Citing his energy stock ownership, liberal groups have been calling for the conservative justice to recuse, and they have asked the Senate Judiciary Committee to investigate Alito’s involvement, NBC News reports. But the Supreme Court says Alito is not obligated to do so.

“Justice Alito does not have a financial interest in any party” involved in the case, a court spokesperson told NBC News in a statement. The court’s legal counsel advised that “his recusal is not required.”

ExxonMobil and Suncor Energy are fighting to have dismissed a lawsuit involving damages for climate harms, NBC News reports.

Justices are not required to recuse unless they have a direct conflict, such as specific stock ownership, a personal relationship, or a history with the case prior to their appointment to the Supreme Court.

In their letter, the liberal groups say that justices should recuse if their “impartiality might reasonably be questioned” by an “unbiased and reasonable person who is aware of all relevant circumstances.”

The liberal groups also say they have “deep concerns” about Alito’s “inconsistent history of recusals from cases from which he should be compelled to recuse under long-standing federal law.” They cite “his substantial holdings in individual oil and gas companies and other personal ties.”
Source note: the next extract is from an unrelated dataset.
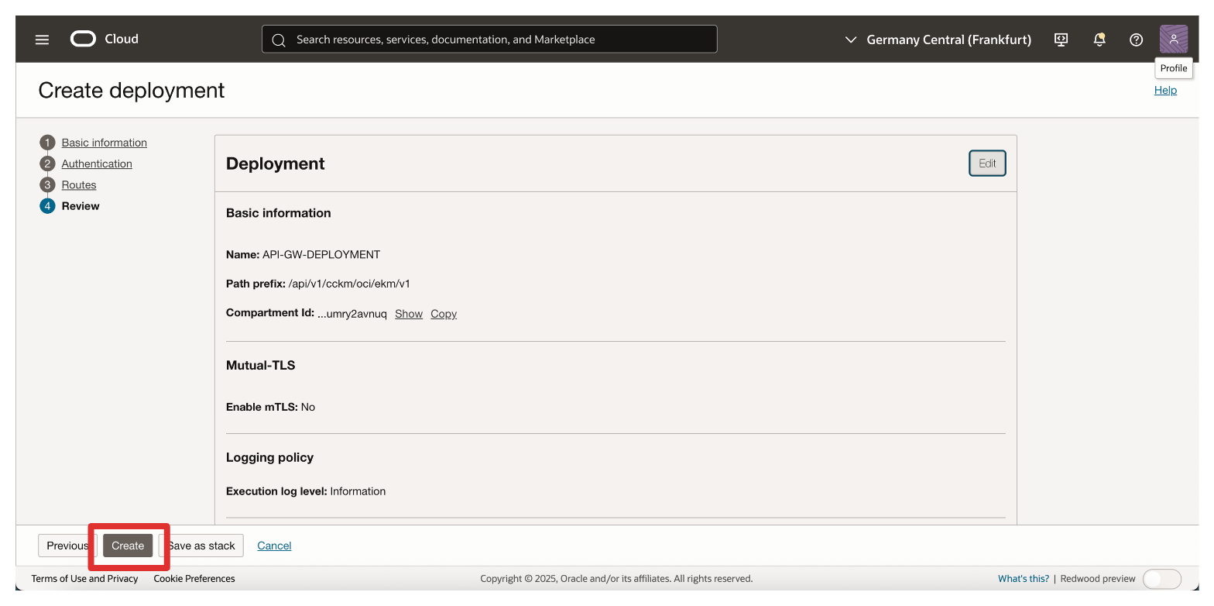Open the notifications bell
This screenshot has width=1214, height=606.
[x=1099, y=40]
They point to what they call Alito’s “irregular recusal practice in oil and gas industry-related cases,” saying that it is “undermining public confidence in the impartiality of the Court.”

NBC notes that “in 2023, Alito did recuse himself when the court turned away an appeal from the companies in the Colorado case.” That same day, “the court rejected appeals in similar cases involving other companies, including ConocoPhillips and Phillips 66. Alito also did not participate in those cases.”

But the court’s spokesperson said that Alito was “inadvertently recused” from the Colorado case.